Poco después, le tocó el turno a Dieciséis del Clan Su. Ella también agarró el poste junto con Song Shuhang. Su tez estaba pálida y muy débil.
Solo el Superior Río del Norte no perdió su elegancia y saludó al Venerable Blanco, diciendo: —Gracias, Superior Blanco. Nos vemos luego.
—Hasta luego. ¡Recuerda darme esa reseña de cinco estrellas dentro de un rato! —dijo el Venerable Blanco mientras se alejaba a toda velocidad. Por lo que parecía, aún no se cansaba de esa app, y no se sabía a cuántas personas más dentro de la Ciudad Nube Blanca lastimaría.
Es una verdadera lástima que el Monarca Verdadero Grulla Blanca no haya venido a la Ciudad Nube Blanca. De lo contrario, habría estado encantado de viajar en la "espada voladora alquilada" del Venerable Blanco todo el día, pensó Song Shuhang.
Después de que el Superior Blanco se marchara, el Cultivador Libre del Río del Norte se palmeó las piernas, que estaban algo blandas, y saludó a Song Shuhang y a Dieciséis del Clan Su. —Shuhang, Pequeña Dieciséis, voy a comprar la utilería para el equipo de la película. ¡Nos vemos luego!
Entonces, sin esperar a que los dos respondieran, el Cultivador Libre del Río del Norte huyó rápidamente.
Song Shuhang y Dieciséis del Clan Su solo podían mirar con amargura al Cultivador Libre del Río del Norte mientras se alejaba cada vez más.
❄️❄️❄️
Aproximadamente medio minuto después.
—Shuhang, ¿cómo te sientes? —El rostro de Dieciséis del Clan Su seguía pálido, y su cuerpo aún no se recuperaba de la emoción que había experimentado antes. Sus piernas también temblaban.
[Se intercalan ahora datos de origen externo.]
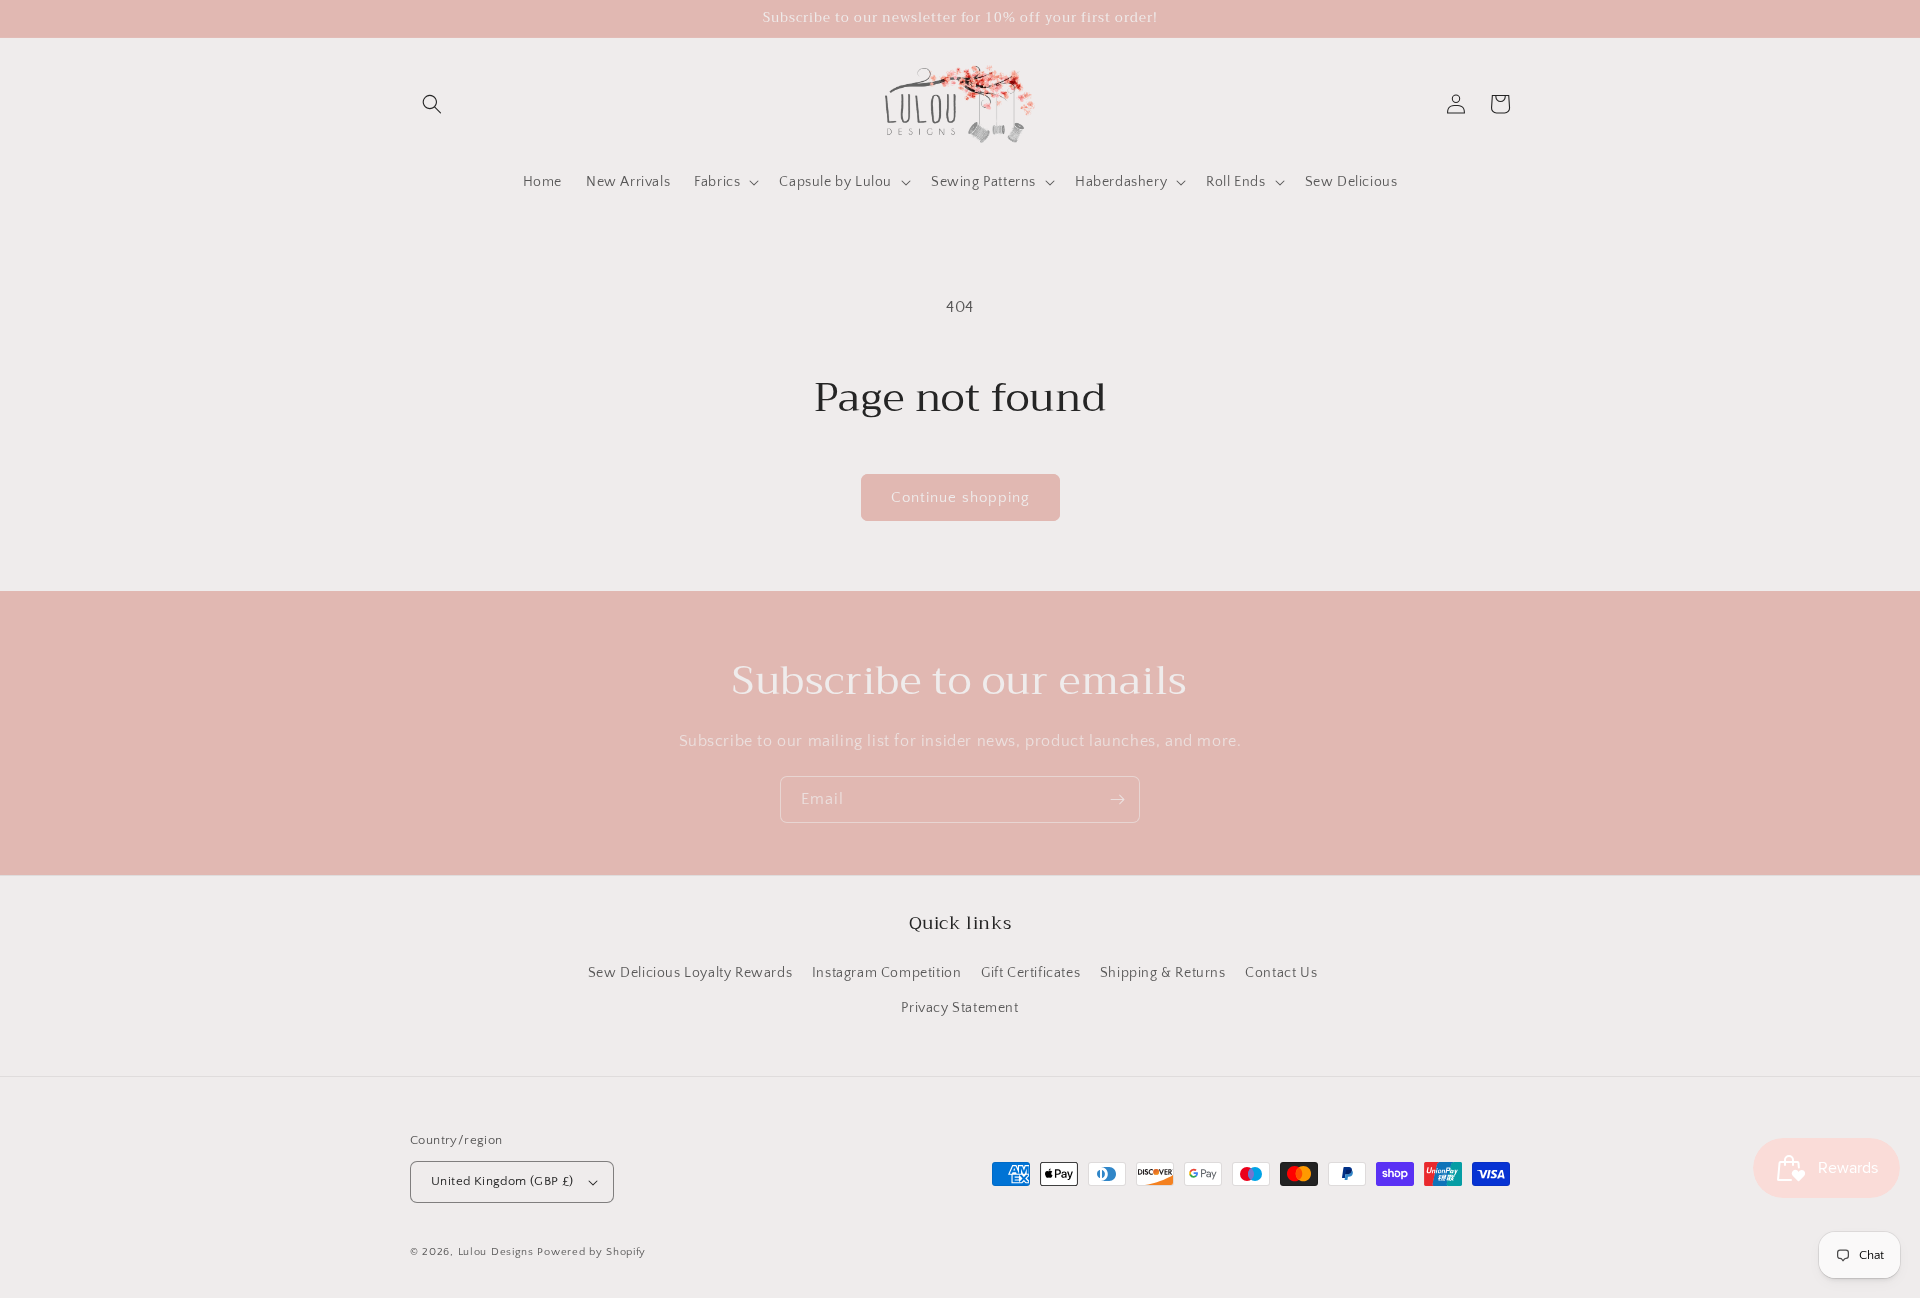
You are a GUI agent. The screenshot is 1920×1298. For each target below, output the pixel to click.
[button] (432, 104)
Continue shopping (960, 497)
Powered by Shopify (591, 1252)
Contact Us (1281, 973)
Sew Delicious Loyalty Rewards (690, 973)
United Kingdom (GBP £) (502, 1181)
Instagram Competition (887, 973)
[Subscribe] (1117, 799)
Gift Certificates (1030, 973)
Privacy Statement (959, 1008)
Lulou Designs (496, 1252)
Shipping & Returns (1163, 973)
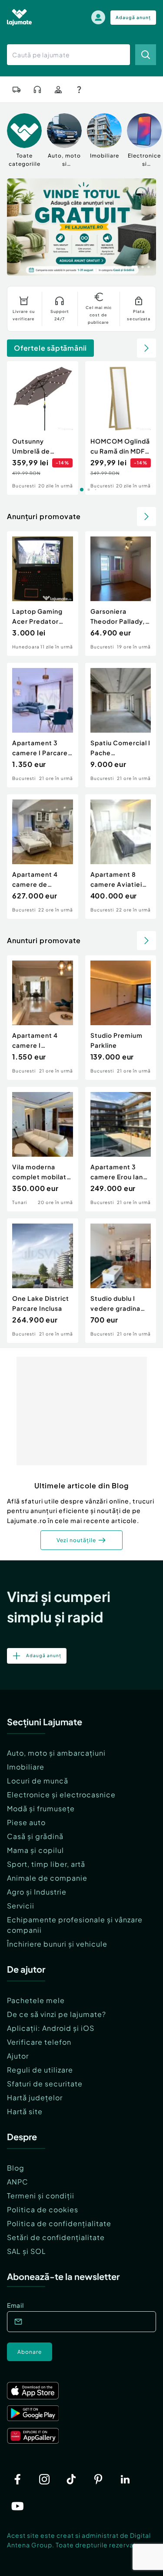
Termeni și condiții (40, 2195)
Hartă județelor (35, 2097)
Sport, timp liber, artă (46, 1864)
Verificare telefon (39, 2041)
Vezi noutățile (76, 1540)
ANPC (17, 2181)
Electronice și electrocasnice (61, 1794)
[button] (114, 266)
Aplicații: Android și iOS (50, 2028)
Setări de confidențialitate (56, 2237)
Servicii (20, 1905)
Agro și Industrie (37, 1891)
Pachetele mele (36, 2000)
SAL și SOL (26, 2251)
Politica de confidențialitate (59, 2223)
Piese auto (26, 1822)
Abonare (29, 2352)
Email (15, 2305)
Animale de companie (47, 1877)
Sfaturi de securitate (45, 2083)
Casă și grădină (35, 1836)
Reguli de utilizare (40, 2069)
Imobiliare (25, 1766)
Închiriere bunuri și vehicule (57, 1943)
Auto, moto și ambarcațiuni (56, 1752)
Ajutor (18, 2055)
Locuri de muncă (37, 1780)
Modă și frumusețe (41, 1808)
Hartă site (25, 2111)
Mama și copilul (35, 1850)
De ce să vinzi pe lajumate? (56, 2014)
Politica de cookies (42, 2209)
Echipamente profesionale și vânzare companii (75, 1924)
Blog (15, 2167)
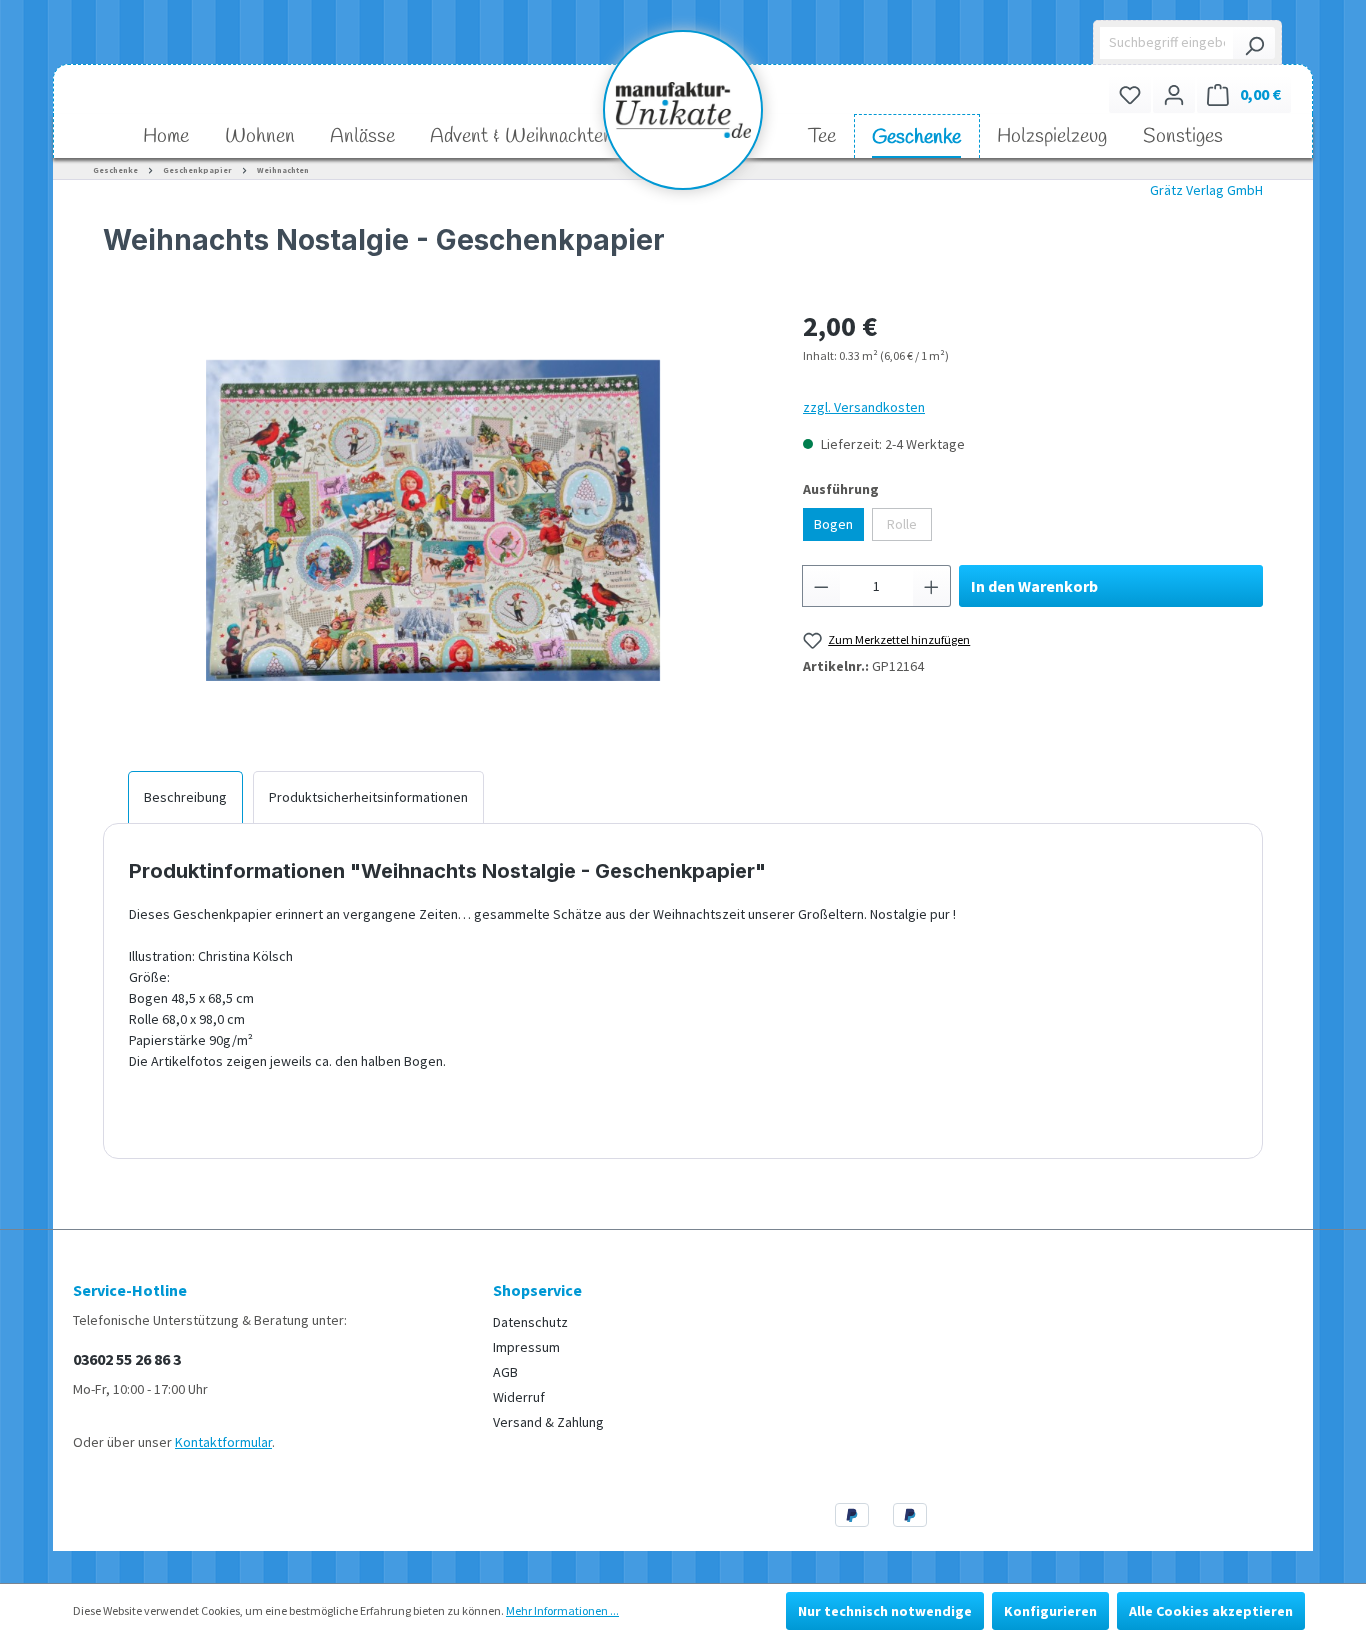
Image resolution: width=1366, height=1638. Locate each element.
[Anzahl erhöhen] (932, 586)
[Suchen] (1254, 43)
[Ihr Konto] (1174, 94)
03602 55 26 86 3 (127, 1359)
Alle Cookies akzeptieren (1211, 1611)
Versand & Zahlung (548, 1422)
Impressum (526, 1347)
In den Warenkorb (1034, 586)
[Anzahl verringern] (821, 586)
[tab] (185, 797)
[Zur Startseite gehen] (683, 110)
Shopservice (537, 1290)
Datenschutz (530, 1322)
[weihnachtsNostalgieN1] (433, 520)
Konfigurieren (1050, 1611)
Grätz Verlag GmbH (1206, 190)
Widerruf (519, 1397)
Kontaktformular (223, 1442)
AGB (505, 1372)
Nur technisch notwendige (885, 1611)
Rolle (902, 524)
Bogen (833, 524)
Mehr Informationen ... (562, 1610)
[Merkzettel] (1130, 94)
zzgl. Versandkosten (864, 407)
—Me siento un poco mejor, pero aún no logro recuperar la fuerza en las piernas. ¿Y tú? —Song Shuhang sintió que su acrofobia había empeorado aún más.
—Creo que podré recuperarme en otro medio minuto —suspiró Dieciséis del Clan Su.
Los dos se miraron y forzaron una sonrisa, continuando usando el poste como apoyo mientras temblaban.
❄️❄️❄️
Justo en este momento, al lado de la tienda Nube Blanca Suave.
El “Erudito del Sable”... No, el “Erudito de la Espada de Jade” Su Wenqu salió de la tienda sosteniendo varios pergaminos que los eruditos usaban para practicar caligrafía.
Salió de ese "espacio infinito de prueba sustitutoria" hace cincuenta minutos y obtuvo como recompensa el tesoro académico "Pincel para Adorar el Cielo y la Tierra". Por lo tanto, decidió comprar varios pergaminos para practicar su caligrafía mientras tanto.
Entonces, justo al salir de la tienda, vio una figura familiar junto a un poste cercano. Buenos, ¿este hermano menor sin cejas no era el mismo que había hecho la prueba con él hacía un tiempo? ¡Parecía que por fin había logrado salir de allí! Era algo digno de celebrar.
Como tal, Su “Erudito del Sable” Wenqu pensó en dirigirse hacia Song Shuhang y saludarlo.
Pero al dar unos pasos, el corazón le dio un vuelco. Aquel pequeño amigos sin cejas… Y aquella hermosa chica sin maquillaje… Estaban apoyados contra el poste, temblando y con la tez pálida.
¿Habían recibido una descarga eléctrica?
La Ciudad Nube Blanca había tomado prestados muchos de los descubrimientos que la gente común había hecho y los había combinado con técnicas mágicas, dando origen a muchas cosas impulsadas por tecnología negra.
Por ejemplo, estos postes funcionaban con electricidad. Aunque la posibilidad de recibir una descarga eléctrica era bastante baja, no era inexistente.
—¡Compañeros daoístas, no se preocupen! ¡Los salvaré de inmediato! —Su Wenqu arrojó rápidamente a un lado los pergaminos de caligrafía que llevaba consigo y metió la mano entre sus ropas, sacando un pincel. Luego, agitó la mano, y el pincel que sostenía se infló de repente, volviéndose muy grande.
Luego, bajo las miradas confusas de Song Shuhang y Dieciséis del Clan Su, Su Wenqu barrió con su enorme pincel de escritura, arrojando al lamentable dúo al suelo.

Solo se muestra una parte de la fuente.